What you are asked to do – Can you extend the forum thread about the Kitchen Carousel utensil holder, picking up right after its final post?

Excerpt –
>>>>>

# Looking for old utensil holder called the Kitchen Carousel



## schase

Hi, I'm new to your site and only found it because I am trying to track down an old rotating utensil holder called "Kitchen Carousel" made by Garden Way back in the 80s. Anyone seen one, have one they would like to sell?

I have looked on ebay and did not see one, so if anyone out there has one they are willing to part with please contact me. Thank you.


----------



## babetoo

welcome, sorry i have no clue. hang in , someone probably will.

babe


----------



## Maverick2272

Hello and welcome to DC!! I have two, but no idea who made em. I also have two carousel spice racks that come in handy as well. I picked em all up at garage sales as I haven't seen them in stores lately either, although they are probably still around.
Out of curiosity, does it have to be by Garden Way and can't be a newer one?


----------



## quicksilver

Welcome schase.
At least 2 other times people have asked the same question here.
I don't think an answer was found, but check out, under the catagory
Cookware and Accessories
8/13/07 &
3/13/08.
Good Luck.


----------



## schase

Thanks for your responses, Garden Gate seems to be the only one who makes the one I'm looking for. It is very sturdy and has 14 compartments on the bottem tier, 7 on the next and slots for knives, finally slots for knives at the top also for the third tier.

I found the name by turning the unit over and it's embossed on one of the bottom rings.


----------



## Maverick2272

Yea that does sound nice, but judging by the other threads very very hard to find.


----------



## Carousel Searcher

Hi. I've just joined 'cos I wanted to reply to your enquiry. I have a very old carousel that you describe and I'm desperately looking for a replacement too. Mine is so old and well-used that the surface is beginning to disintegrate ! I saw one, on Ebay in the US, about a year ago - it was quite cheap, but would have been expensive to send to me here in the UK. I really wish I'd bought it now, though. I've never seen another one and I regularly Google it.
However, I'm going to contact 'Lakeland' - a super supplier of 'all thing kitcheny' here in the UK and ask them if they can track one down or go into production as there is a demand out there. If, eventually, I have any good news, I'll let you know. Fingers crossed.


----------



## Hoot

I found this
Sunbeam 24pc. Kitchen Tool Carousel Black White : Utensils : Kitchen Tools & Utensils : Kitchen : HGTV MarketPlace
and this
Amazon.com: Sunbeam 24-Piece Kitchen Carousel Set: Kitchen & Dining
They seem to be the same device.

<<<<<

Record excerpts –
>>>>>

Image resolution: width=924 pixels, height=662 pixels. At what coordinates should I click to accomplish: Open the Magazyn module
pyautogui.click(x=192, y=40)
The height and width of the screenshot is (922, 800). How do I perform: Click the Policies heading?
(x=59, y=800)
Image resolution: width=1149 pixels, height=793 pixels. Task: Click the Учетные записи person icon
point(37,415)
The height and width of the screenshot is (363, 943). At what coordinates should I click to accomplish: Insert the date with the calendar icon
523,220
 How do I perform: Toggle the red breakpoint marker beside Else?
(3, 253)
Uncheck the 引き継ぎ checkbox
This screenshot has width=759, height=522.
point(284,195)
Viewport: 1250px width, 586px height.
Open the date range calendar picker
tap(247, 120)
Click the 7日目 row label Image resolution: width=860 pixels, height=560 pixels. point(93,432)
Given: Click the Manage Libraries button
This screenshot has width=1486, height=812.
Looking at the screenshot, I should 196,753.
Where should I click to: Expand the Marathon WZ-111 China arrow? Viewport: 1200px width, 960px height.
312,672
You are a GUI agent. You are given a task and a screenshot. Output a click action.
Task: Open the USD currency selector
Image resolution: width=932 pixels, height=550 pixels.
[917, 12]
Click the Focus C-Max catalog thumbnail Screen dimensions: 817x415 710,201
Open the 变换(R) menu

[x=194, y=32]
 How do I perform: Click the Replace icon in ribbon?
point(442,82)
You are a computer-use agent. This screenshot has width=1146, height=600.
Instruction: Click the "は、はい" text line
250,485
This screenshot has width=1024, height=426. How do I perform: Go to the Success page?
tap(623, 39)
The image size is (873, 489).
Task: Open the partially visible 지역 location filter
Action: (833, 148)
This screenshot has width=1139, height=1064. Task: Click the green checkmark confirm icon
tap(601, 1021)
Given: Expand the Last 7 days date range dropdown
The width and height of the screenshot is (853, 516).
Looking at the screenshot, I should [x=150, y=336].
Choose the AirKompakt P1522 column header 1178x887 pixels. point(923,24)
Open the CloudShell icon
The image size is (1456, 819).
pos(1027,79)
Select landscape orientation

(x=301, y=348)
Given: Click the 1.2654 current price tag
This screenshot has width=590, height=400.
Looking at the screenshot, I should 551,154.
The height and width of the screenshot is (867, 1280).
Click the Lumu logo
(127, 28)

<<<<<

Response to this task –
----------



## Scotch

Here's the one Amazon sells:


----------



## Scotch

One on Ebay for $12.99 plus $9.95 shipping:

KITCHEN CAROUSEL 24 PCS TOOLS NEW IN BOX GADGET SUNBEAM - eBay (item 270201167142 end time May-29-09 00:12:03 PDT)


----------



## Carousel Searcher

Thanks for your suggestions but they're not the ones.


----------



## Carousel Searcher

*Photo of carousel*


I think I can now upload an attatchment photo of the desired carousel..... hopefully....


----------



## schase

*Reply to Carousel Searcher*

Carousel Searcher, Your photo upload is it!! I look forward to anymore information you fine. Great job, this thing is awsome.


----------



## GrillingFool

Pampered Chef used to sell one really similar, but without the knife slits...


----------



## Carousel Searcher

Hi. Yes - I bought a 'Pampered Chef ' one but it's nowhere near as good - it was too lightweight, not as big and didn't hold all the utensils up straight. Still, I made quite a nice profit selling it on Ebay ( every cloud etc....)


----------



## Scotch

Very handy item. I'm supposed it's no longer made (apparently). The closest I could find is this, which has only 3 compartments and doesn't turn:

Amazon.com: OXO Good Grips Utensil Holder - Brushed Stainless: Home & Garden


----------



## licia

I think the one I have is what you are searching for. I've had mine for many years and can't remember how many people have asked for it if I decide to get something else.  It holds so much stuff for the amount of counter space and makes everything accessible.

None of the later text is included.